Pero ahí no se detiene el problema. Crespo analiza meticulosamente el dictamen final del tribunal. El veredicto está tan plagado de contradicciones, que ofrece todos los argumentos para justificar la necesidad de una revisión mucho más exhaustiva de esa votación. Una conclusión al paso sobre este excelente estudio: al parecer, en la democracia mexicana no ganan necesariamente quienes obtienen la mayoría de los votos, sino quienes los cuentan.
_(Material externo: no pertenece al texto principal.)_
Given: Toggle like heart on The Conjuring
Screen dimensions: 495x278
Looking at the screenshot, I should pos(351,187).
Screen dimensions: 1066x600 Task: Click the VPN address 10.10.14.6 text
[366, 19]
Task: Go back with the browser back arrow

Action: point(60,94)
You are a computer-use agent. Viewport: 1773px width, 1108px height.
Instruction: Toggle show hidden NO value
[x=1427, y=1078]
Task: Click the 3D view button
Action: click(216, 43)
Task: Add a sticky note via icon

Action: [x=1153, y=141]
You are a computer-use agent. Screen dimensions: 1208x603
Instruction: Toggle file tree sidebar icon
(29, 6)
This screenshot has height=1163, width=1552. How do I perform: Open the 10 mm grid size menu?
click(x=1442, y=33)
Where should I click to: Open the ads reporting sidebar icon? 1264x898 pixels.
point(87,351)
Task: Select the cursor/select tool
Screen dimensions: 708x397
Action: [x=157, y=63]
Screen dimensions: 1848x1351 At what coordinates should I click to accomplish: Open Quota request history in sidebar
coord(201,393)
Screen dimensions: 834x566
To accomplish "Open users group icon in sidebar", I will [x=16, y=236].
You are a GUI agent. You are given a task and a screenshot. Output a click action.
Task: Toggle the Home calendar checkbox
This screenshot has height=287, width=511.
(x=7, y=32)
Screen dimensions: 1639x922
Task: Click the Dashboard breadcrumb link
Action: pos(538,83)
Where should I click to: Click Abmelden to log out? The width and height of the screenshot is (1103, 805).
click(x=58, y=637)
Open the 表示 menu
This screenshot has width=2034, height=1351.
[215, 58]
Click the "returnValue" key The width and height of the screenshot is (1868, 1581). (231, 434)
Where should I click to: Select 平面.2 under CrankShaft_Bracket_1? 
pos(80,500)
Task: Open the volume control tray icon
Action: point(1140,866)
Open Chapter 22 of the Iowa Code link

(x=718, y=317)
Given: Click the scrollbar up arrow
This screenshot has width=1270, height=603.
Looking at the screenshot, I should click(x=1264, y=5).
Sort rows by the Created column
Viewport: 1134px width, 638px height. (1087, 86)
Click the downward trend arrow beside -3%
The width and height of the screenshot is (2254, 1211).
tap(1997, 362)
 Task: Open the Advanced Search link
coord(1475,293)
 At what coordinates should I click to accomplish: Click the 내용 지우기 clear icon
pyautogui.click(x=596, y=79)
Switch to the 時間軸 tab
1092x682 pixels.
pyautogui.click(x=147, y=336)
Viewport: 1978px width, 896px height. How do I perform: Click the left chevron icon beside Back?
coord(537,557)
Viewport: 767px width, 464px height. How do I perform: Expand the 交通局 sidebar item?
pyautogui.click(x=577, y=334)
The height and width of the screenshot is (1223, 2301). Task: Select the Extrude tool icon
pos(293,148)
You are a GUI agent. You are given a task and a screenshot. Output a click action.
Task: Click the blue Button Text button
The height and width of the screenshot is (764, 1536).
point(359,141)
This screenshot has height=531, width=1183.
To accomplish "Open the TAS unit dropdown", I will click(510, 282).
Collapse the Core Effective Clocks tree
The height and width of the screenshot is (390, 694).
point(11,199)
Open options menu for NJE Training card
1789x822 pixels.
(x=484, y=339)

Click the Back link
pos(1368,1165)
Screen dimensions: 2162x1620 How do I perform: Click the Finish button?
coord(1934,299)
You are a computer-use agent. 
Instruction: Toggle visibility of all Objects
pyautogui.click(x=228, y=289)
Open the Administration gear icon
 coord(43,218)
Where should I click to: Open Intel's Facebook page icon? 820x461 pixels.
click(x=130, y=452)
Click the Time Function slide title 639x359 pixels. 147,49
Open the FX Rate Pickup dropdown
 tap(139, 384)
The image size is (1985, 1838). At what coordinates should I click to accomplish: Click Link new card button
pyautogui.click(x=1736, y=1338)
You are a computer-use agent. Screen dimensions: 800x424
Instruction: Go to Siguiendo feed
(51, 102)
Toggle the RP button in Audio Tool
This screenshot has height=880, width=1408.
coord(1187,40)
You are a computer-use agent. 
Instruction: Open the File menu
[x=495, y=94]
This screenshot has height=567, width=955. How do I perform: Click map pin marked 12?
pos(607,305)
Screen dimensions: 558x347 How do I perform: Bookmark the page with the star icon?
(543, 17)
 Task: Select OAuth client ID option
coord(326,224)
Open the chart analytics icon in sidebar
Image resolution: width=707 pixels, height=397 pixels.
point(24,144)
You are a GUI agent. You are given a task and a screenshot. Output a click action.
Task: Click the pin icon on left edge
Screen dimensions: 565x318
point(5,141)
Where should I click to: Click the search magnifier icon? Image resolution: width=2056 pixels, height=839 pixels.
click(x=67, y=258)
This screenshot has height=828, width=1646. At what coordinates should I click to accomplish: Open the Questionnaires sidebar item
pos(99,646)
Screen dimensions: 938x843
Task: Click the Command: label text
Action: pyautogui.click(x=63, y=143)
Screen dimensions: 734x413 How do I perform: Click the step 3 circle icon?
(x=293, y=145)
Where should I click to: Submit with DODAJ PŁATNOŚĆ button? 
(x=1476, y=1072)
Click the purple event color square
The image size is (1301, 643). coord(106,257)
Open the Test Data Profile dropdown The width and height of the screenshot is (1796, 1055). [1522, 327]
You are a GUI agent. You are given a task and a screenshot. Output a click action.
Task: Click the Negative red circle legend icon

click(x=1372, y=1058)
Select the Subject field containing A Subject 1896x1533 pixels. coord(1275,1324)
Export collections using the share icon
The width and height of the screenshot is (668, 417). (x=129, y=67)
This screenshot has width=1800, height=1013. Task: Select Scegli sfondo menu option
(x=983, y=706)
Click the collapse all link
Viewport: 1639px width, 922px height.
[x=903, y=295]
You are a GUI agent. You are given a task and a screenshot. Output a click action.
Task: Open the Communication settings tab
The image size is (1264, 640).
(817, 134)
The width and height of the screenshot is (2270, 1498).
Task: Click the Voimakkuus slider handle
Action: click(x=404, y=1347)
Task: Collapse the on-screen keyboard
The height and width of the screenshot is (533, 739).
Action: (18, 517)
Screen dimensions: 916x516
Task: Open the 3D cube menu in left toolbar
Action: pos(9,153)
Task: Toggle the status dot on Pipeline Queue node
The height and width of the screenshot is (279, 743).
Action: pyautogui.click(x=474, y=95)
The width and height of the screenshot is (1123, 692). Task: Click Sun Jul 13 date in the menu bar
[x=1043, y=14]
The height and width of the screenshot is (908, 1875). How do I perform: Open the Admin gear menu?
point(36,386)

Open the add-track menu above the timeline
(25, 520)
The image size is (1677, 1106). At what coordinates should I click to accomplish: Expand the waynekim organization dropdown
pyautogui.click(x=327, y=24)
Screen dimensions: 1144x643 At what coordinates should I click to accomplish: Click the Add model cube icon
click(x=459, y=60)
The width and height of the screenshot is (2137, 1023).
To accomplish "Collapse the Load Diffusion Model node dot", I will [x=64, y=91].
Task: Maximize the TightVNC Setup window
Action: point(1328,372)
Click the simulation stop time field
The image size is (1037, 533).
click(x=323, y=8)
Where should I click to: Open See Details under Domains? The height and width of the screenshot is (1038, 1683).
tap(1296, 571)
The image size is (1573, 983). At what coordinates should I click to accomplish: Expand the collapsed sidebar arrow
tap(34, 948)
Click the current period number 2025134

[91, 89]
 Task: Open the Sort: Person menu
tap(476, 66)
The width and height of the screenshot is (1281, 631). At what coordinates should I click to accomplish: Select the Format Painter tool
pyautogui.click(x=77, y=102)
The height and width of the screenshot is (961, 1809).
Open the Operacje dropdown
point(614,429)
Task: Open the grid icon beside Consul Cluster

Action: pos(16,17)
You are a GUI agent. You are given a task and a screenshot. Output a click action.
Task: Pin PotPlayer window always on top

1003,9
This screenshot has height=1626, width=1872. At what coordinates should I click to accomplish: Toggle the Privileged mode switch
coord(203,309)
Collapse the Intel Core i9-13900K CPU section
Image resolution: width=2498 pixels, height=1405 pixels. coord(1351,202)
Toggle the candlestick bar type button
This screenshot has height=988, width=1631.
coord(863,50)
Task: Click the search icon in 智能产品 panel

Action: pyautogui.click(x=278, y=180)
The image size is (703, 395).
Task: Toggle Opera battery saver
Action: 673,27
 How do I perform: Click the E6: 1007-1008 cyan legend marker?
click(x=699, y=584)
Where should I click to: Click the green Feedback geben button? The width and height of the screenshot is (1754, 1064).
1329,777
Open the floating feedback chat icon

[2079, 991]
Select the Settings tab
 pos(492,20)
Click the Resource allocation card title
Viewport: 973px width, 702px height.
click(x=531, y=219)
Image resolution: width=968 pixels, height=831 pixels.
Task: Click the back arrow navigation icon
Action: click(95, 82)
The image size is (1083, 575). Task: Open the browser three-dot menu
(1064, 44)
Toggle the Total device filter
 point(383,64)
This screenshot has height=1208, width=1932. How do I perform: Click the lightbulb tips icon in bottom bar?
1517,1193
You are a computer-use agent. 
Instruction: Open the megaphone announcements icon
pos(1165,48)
Todas las recientes revelaciones y estudios sobre las elecciones de 2006 apuntan hacia un giro particular, un cambio acaso de mentalidades. Durante el régimen dominado por el PRI hasta 2000 no importaba tanto cómo se accedía al poder. Se podía llegar por comicios, designación, dedazo o usurpación. Pero un “buen gobierno” solía restañar la legitimidad de aquel régimen. Hoy esa omisión ya no es válida. Hacer naufragar una elección en los procesos previstos para garantizar su legitimidad puede redundar en una falla de origen capital. Es decir, cada vez es más difícil gobernar si la transparencia de acceso al poder no está mínimamente garantizada. Y es la carencia de esa transparencia lo que afectó con tanto dramatismo la legitimidad de las instituciones encargadas de garantizar comicios limpios.

¿Acaso alguien puede suponer que el IFE y el Trife siguen siendo autoridades efectivas de procesos que exigen al menos una relativa imparcialidad? Tal vez ha llegado la hora de que desaparezcan, de que el proceso electoral vuelva efectivamente a manos del Congreso, sin la mediación de instituciones en las que los poderes más disímbolos pueden intervenir por vía libre.